CHAPTER 7 KORI
CHAPTER
KORI
My sleep is brief, not troubled but vivid.
In my dream, Charon’s wingspan barely fits between the sheer verticality of the obsidian mountains, their jagged edges visible only by faintly twinkling starlight.
I bring Charon down slowly, carefully, to rest beneath a vast outcropping of stone.
It casts my entire cockpit into chilling darkness.
I close my eyes, just for an instant, to gather my thoughts—
And open them, awake in the cockpit, back in the settlement, where everything began.
My hand remains on the Morpheus sphere in my pocket, where I stored a new memory.

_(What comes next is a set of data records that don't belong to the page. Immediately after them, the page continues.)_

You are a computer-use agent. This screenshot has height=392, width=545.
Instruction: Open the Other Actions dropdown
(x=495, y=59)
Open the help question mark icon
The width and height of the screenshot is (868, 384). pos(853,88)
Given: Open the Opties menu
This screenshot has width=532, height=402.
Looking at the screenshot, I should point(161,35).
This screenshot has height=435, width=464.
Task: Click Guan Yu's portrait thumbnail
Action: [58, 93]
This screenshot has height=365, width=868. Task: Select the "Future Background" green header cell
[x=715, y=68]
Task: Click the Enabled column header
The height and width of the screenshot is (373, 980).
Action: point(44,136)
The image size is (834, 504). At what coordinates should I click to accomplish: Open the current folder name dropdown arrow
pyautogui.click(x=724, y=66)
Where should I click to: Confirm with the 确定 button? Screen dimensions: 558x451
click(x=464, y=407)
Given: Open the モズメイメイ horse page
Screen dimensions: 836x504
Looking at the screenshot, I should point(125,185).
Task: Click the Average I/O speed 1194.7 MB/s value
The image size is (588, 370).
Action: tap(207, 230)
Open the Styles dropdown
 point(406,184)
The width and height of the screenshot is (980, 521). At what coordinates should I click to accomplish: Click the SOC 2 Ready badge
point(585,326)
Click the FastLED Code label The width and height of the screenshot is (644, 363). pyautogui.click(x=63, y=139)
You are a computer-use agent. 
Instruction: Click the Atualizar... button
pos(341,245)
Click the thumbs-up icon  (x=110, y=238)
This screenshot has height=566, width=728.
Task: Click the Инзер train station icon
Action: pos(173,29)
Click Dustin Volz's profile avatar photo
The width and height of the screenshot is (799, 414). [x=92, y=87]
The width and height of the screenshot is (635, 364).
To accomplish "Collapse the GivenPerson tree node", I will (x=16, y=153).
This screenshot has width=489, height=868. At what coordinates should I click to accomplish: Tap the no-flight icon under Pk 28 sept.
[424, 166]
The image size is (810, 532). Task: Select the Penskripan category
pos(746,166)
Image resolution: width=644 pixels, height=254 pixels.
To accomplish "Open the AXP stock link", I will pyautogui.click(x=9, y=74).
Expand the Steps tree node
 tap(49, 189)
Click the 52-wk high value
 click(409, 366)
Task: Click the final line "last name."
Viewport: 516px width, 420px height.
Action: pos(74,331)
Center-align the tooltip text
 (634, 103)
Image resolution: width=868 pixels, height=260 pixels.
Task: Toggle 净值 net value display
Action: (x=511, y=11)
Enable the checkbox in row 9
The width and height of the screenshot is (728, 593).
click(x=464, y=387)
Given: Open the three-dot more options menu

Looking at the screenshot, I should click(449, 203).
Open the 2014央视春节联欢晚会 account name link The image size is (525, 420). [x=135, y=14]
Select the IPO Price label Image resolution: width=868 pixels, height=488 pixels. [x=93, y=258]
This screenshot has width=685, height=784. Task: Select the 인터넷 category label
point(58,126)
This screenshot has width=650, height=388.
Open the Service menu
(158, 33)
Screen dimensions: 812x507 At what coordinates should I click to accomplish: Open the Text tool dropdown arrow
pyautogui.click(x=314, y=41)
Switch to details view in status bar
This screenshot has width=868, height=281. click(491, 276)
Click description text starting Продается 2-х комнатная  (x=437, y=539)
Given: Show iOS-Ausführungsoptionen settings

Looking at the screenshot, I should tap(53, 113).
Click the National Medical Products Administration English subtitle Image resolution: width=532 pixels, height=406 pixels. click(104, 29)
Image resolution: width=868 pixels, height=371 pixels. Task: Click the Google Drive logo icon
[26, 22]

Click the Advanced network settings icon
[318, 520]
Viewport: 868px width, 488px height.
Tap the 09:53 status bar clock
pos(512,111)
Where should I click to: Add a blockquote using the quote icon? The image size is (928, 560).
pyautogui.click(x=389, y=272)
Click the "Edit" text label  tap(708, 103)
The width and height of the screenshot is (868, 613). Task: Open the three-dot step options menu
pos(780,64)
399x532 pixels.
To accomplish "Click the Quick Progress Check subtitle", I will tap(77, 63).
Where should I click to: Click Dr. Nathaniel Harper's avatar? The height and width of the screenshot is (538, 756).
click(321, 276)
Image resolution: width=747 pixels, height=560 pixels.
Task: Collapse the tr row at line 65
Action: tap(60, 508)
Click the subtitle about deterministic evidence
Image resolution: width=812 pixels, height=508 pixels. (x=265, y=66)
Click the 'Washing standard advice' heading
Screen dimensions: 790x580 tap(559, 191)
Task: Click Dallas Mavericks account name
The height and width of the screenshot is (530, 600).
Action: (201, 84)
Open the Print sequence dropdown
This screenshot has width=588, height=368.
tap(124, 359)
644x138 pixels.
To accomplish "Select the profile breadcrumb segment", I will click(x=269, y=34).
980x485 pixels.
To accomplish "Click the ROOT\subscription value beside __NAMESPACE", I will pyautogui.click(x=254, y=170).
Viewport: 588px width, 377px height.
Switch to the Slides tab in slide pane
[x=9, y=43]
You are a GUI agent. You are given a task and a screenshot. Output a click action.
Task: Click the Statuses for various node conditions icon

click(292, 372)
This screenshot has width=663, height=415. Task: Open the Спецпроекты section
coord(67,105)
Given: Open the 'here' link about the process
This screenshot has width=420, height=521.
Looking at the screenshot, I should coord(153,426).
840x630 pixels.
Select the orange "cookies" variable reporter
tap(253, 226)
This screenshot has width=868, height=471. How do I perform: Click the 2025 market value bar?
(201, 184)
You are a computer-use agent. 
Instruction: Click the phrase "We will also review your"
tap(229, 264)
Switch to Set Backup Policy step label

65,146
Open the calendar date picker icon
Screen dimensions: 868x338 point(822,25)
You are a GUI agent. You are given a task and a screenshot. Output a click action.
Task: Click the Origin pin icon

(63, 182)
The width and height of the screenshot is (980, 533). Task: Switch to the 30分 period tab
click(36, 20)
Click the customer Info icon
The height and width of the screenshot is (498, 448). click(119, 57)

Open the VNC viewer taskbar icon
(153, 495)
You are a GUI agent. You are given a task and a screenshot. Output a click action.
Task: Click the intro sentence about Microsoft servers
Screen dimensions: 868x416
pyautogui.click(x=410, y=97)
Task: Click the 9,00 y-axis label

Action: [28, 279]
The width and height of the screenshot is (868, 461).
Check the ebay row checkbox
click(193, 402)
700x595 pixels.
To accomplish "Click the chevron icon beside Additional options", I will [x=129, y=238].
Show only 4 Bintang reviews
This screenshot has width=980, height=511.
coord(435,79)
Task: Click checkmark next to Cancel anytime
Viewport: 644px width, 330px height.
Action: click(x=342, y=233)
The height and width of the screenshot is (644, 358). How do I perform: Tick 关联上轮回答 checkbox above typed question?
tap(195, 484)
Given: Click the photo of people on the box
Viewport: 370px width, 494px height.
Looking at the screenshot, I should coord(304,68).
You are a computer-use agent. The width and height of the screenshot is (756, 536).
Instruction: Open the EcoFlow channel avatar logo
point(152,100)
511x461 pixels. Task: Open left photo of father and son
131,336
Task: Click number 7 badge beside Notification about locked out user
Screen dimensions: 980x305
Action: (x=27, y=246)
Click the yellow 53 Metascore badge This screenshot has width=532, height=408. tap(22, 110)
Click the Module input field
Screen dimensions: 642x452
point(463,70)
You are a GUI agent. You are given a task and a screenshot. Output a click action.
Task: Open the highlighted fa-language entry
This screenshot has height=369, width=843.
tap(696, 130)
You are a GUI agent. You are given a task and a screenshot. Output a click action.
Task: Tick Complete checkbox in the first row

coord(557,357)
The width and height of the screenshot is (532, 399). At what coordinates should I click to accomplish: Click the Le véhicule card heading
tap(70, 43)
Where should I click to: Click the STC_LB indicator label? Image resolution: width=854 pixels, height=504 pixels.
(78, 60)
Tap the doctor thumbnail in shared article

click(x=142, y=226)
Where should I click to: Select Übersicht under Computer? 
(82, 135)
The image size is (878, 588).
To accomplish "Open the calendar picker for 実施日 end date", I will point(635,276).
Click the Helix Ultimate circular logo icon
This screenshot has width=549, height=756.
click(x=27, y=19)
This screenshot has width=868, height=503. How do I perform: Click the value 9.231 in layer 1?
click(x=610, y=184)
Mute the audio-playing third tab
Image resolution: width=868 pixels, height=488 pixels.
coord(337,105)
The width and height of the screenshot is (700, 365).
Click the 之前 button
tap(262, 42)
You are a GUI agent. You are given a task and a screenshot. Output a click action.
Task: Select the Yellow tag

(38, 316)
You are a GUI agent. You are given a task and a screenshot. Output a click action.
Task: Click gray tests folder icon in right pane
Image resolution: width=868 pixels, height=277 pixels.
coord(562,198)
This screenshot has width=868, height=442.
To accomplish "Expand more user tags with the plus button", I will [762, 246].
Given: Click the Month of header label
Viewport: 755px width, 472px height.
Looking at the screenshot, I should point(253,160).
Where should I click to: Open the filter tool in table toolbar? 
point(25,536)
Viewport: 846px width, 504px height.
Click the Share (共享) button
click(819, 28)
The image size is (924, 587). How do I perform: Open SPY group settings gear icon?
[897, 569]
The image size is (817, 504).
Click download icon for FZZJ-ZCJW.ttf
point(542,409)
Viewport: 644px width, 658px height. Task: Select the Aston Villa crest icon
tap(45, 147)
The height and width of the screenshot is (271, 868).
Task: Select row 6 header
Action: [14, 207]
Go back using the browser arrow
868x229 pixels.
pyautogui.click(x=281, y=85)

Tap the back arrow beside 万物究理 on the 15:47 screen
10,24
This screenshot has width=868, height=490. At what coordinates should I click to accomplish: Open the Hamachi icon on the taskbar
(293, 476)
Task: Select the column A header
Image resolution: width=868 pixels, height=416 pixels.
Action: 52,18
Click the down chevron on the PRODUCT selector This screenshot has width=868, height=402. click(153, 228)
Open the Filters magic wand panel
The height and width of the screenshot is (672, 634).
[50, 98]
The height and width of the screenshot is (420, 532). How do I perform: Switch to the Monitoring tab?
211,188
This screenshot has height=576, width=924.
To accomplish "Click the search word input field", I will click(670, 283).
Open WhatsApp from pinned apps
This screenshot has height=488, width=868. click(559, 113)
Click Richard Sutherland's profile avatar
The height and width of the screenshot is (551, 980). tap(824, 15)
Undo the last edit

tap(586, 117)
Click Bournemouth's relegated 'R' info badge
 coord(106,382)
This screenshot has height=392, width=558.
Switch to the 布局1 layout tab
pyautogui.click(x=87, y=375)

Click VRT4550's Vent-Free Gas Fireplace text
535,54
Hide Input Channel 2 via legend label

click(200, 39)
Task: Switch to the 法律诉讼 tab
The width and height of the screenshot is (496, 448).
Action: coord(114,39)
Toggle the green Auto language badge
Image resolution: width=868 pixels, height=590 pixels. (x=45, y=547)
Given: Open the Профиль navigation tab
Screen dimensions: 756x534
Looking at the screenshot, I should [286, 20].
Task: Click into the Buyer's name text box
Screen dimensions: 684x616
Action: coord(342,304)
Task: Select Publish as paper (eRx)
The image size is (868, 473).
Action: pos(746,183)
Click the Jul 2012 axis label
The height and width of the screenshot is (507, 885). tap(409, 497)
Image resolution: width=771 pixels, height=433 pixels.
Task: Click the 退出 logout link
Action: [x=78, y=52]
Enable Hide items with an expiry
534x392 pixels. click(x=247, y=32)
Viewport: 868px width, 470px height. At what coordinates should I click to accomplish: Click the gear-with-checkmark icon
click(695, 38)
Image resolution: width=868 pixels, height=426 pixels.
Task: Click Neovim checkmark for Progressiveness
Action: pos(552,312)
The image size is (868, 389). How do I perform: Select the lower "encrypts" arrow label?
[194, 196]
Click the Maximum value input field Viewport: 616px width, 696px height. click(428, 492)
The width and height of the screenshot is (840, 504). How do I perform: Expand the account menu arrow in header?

Not a stranger’s from the market, this time, but one of my own.
Presented with the possibility of a forbidden nightfolk memory, I had no time to find a suitable trade from one of my clients, so I resorted to pilfering my own mind’s cluttered storage.
I can feel an outline of where the memory once resided, like the imprint of a hand in sand, but it’s already distant, slipping. A strong enough wind could blow it away entirely, tossing the sand back into chaos.
It’s of the first time I stepped aboveground again after a long, icky flu as a child.
The sun flooded my gaze, even through my necessarily masked face.
The heat was cleansing, renewing, boiling the clinging remnants of sickness away.
Beautifully blue sky swept like a paintbrush in every direction, shimmering from the intensity of the Daylands’ heat, blue and blue and blue into infinity, puffs of cloud adorning its breadth.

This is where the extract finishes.